/pgshovel

Primary LanguagePythonApache License 2.0Apache-2.0

pgshovel

This project is still under active development and should not yet be considered stable enough for production use as a critical infrastructure component.

https://travis-ci.org/disqus/pgshovel.svg?branch=master

pgshovel is a change data capture system for PostgreSQL, built on top of Apache ZooKeeper, PgQ (part of SkyTools), and database triggers.

It is inspired by LinkedIn's Databus project, and trigger-based asynchronous replication solutions for PostgreSQL such as Slony and Londiste (also part of SkyTools).

ZooKeeper is used for storing cluster configurations and ensuring that the configurations remain synchronized with the state of all databases in the cluster. PgQ is used for buffering mutation records until they are collected by the relay and forwarded to their final destination.

Concepts

Cluster

A cluster contains replication sets.

Replication Set

Replication sets contain a collection of tables that are replicated together.

Relay

The relay consumes batches of mutations for the replication set and forwards those mutation batches to their destination.

Usage

Installation Requirements

  • A running ZooKeeper cluster.
  • A running PgQ ticker (such as pgqd) for all databases.
  • PostgreSQL must have:
    • the SkyTools extension installed,
    • been compiled with --with-python,
    • a non-zero value for the max_prepared_transactions configuration parameter. (This is required to ensure that all databases have been configured with the same version of the replication set configuration.)

Creating a Cluster

.. todo:: Rewrite this as a tutorial using pgbench after the replication worker is done.

pgshovel cluster initialize
pgshovel set create example /path/to/configuration.pgshovel
pgshovel set list
pgshovel set inspect example

Running a Relay

pgshovel-kafka-relay example

Updating a Replication Set

pgshovel set upgrade /path/to/configuration.pgshovel

Dropping a Replication Set

pgshovel set drop example

Configuration

The execution environment can be controlled in two ways: command line flags and environment variables. There is a small set of configuration parameters that are available on every command (pgshovel --help), while the remainder are distinct on a command basis.

All command options can also be defined as environment variables. To translate an option to an environment variable, prefix the option name with PGSHOVEL_, uppercase the label, and convert all dashes to underscores. For example, --zookeeper-hosts becomes PGSHOVEL_ZOOKEEPER_HOSTS.

Operations

Bootstrapping Consumers

.. todo:: Rewrite this as part of the tutorial using pgbench after the replication worker is done.

Upgrades

.. todo:: Fix node watch issue in relay, update this to reflect automatic restart.

Monitoring

PgQ

The mutation log (where mutation events are buffered before being forwarded by the Relay) can be monitored using the Diamond PgQ Collector, or any other tools designed for monitoring queue consumption and throughput.

SUPPLIED INFORMATION
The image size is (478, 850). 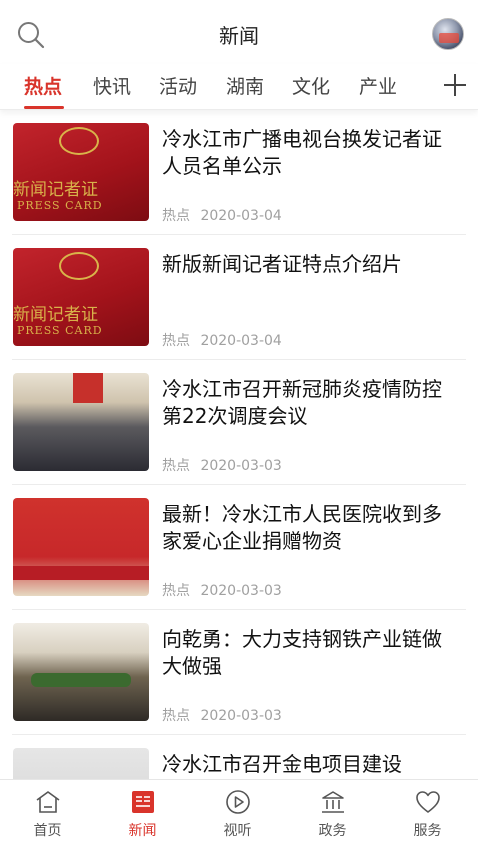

PROBLEM TO SOLVE
Check each statement against the pgshovel README above. Answer yes or no, and quote the words from the README that decide it. 1. ZooKeeper buffers mutation records until the relay collects them. 2. The option --zookeeper-hosts can be supplied as the environment variable PGSHOVEL_ZOOKEEPER_HOSTS. 3. PostgreSQL may run with max_prepared_transactions set to zero.

RESULT OF THE TASK
1. No: "PgQ is used for buffering mutation records until they are collected by the relay and forwarded to their final destination."
2. Yes: "For example, --zookeeper-hosts becomes PGSHOVEL_ZOOKEEPER_HOSTS."
3. No: "a non-zero value for the max_prepared_transactions configuration parameter."